President Joe Biden and his allies in Congress have pushed for a massive infusion of funding to the IRS. The Build Back Better Act, a sprawling bill that died in December 2021 amid opposition from moderate Democrats, included roughly $80 billion for the IRS, with about half of that money to bolster tax enforcement and $32 billion for technology. It’s unclear how much of that funding may be included in a new, scaled-back spending bill Democrats hope to assemble this year.
Meanwhile, Sen. Rick Scott of Florida, who leads Senate Republicans’ campaign arm, has proposed cutting the IRS budget in half while simplifying the tax code as part of a sweeping GOP agenda that would also raise taxes on the lowest-income Americans.
Holtzblatt, who worked on tax policy at the Treasury Department for two decades, said simplifying the U.S. tax code is difficult for two reasons.
“One is that a lot of life is complicated,” she said, with different kinds of families and businesses subject to different taxes. “The other side of the coin is that we do a lot through the tax system.”

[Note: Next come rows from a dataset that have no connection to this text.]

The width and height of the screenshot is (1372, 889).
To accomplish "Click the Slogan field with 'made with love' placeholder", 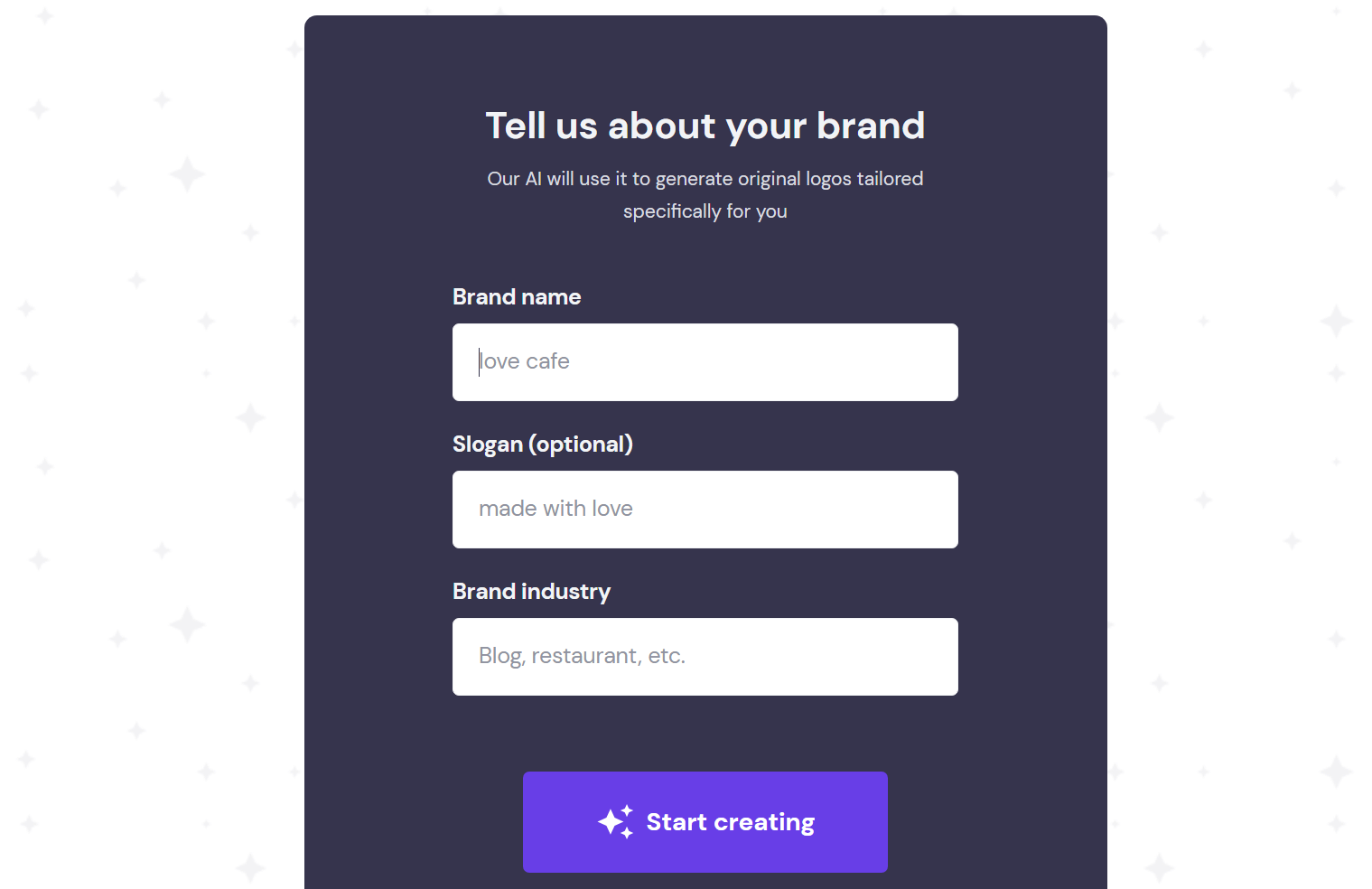I will point(705,509).
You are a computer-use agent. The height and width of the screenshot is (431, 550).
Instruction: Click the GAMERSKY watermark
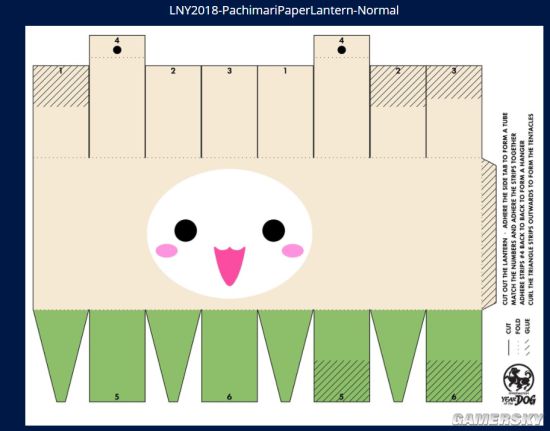(x=497, y=419)
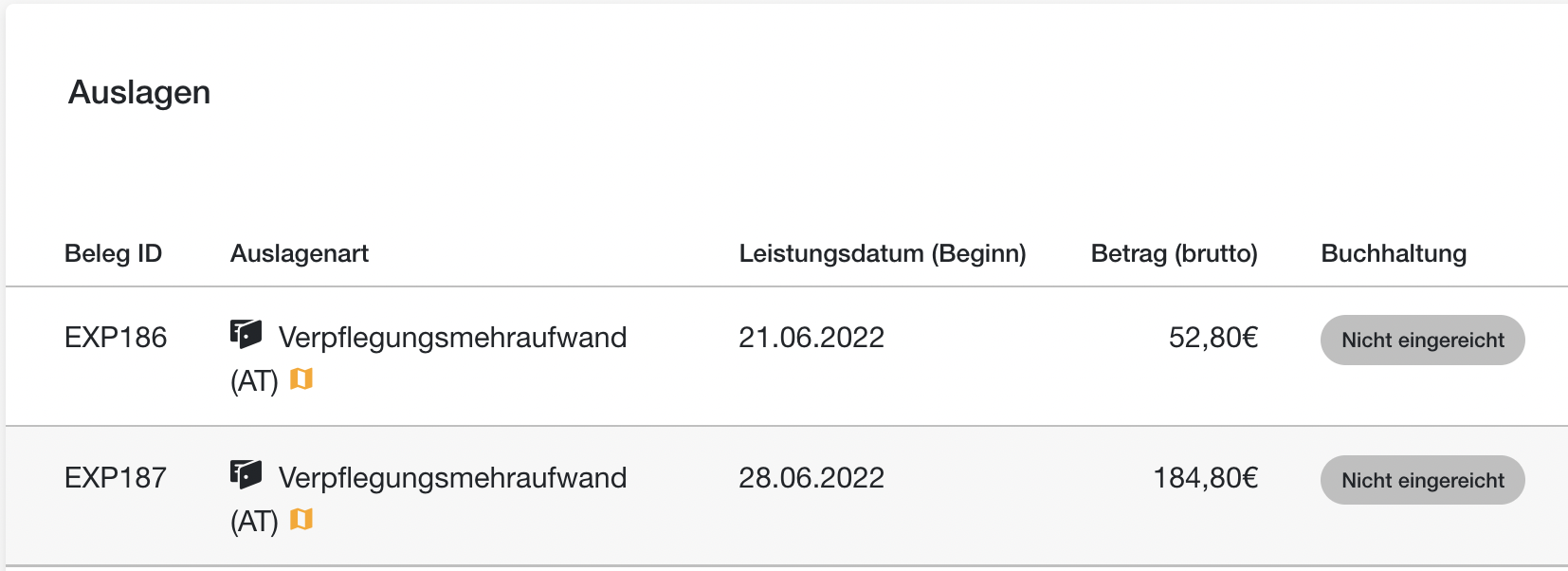Click the Auslagen section heading

click(x=139, y=93)
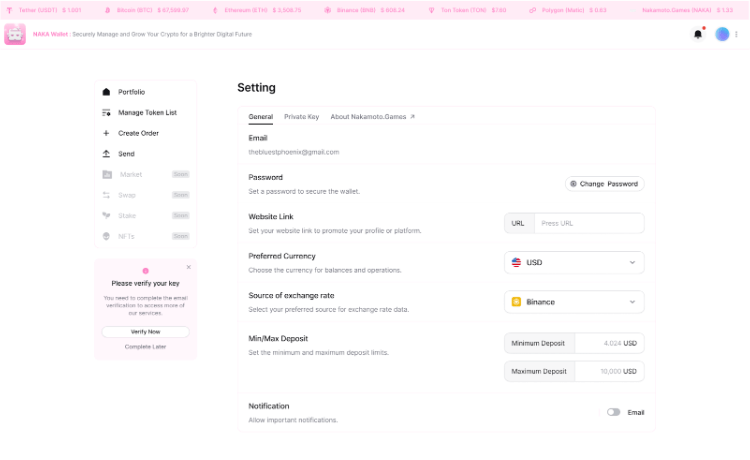Screen dimensions: 750x460
Task: Switch to Private Key tab
Action: point(301,117)
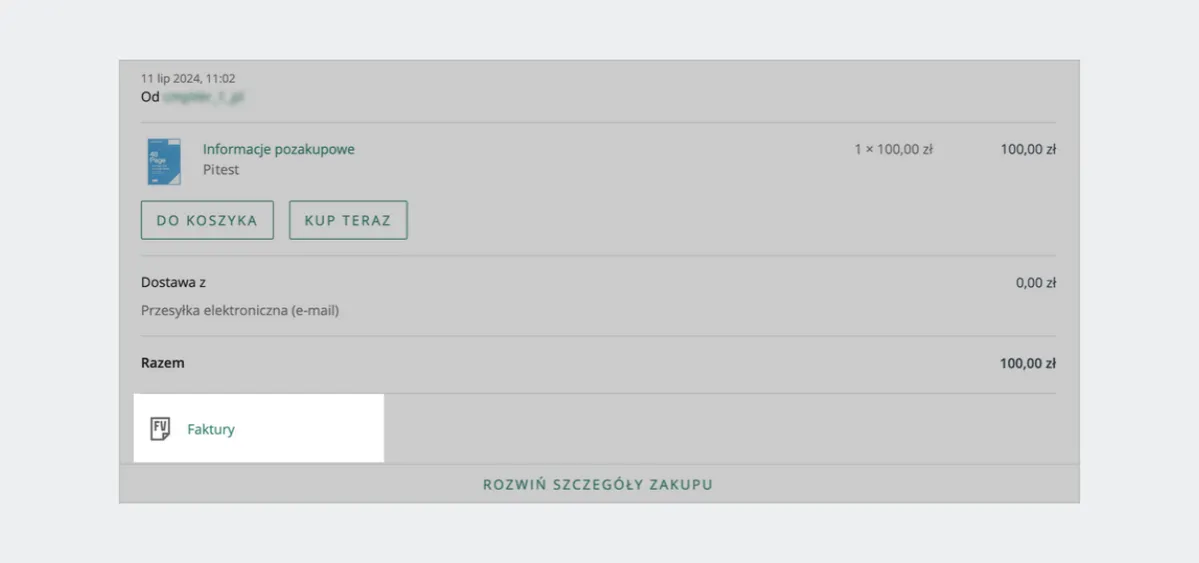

While many other countries provide benefits to their citizens through social service agencies, Holtzblatt said, the U.S. government relies on the IRS, through programs like the Earned Income Tax Credit that provides up to $6,700 for low-income families with children. When Congress approved economic stimulus payments as part of pandemic aid packages in 2020 and 2021, it relied on the IRS to distribute those funds.
The expanded Child Tax Credit, part of the $1.9 trillion pandemic relief bill congressional Democrats passed in March 2021, was also doled out to families in monthly installments of up to $300 per child between July and December 2021. Taxpayers with dependent children are eligible to receive the other six months’ payments in a lump sum through their tax refunds this year.
Holtzblatt said she’s concerned those payments, like other pandemic aid programs a year earlier, could result in more confusion and errors that add to delays. Taxpayers who mistakenly received the payments – which in most cases were based on the previous year’s tax filings – have to return that money to the government, while others may be eligible for higher payments.
In testimony to a House subcommittee Feb. 8, Collins, the Taxpayer Advocate, warned that if IRS systems detect any discrepancy or math error in a filing, “the taxpayer likely will end up waiting more than a year to receive a refund.”
The IRS recommends filing taxes electronically, and Holtzblatt said doing so should allow the IRS to process most tax returns quickly if they don’t contain errors, while returns filed on paper are likely to take months for processing.
Correction: The original version of this story confused tax returns with tax refunds. A tax return is a form submitted to the IRS, which may result in a refund.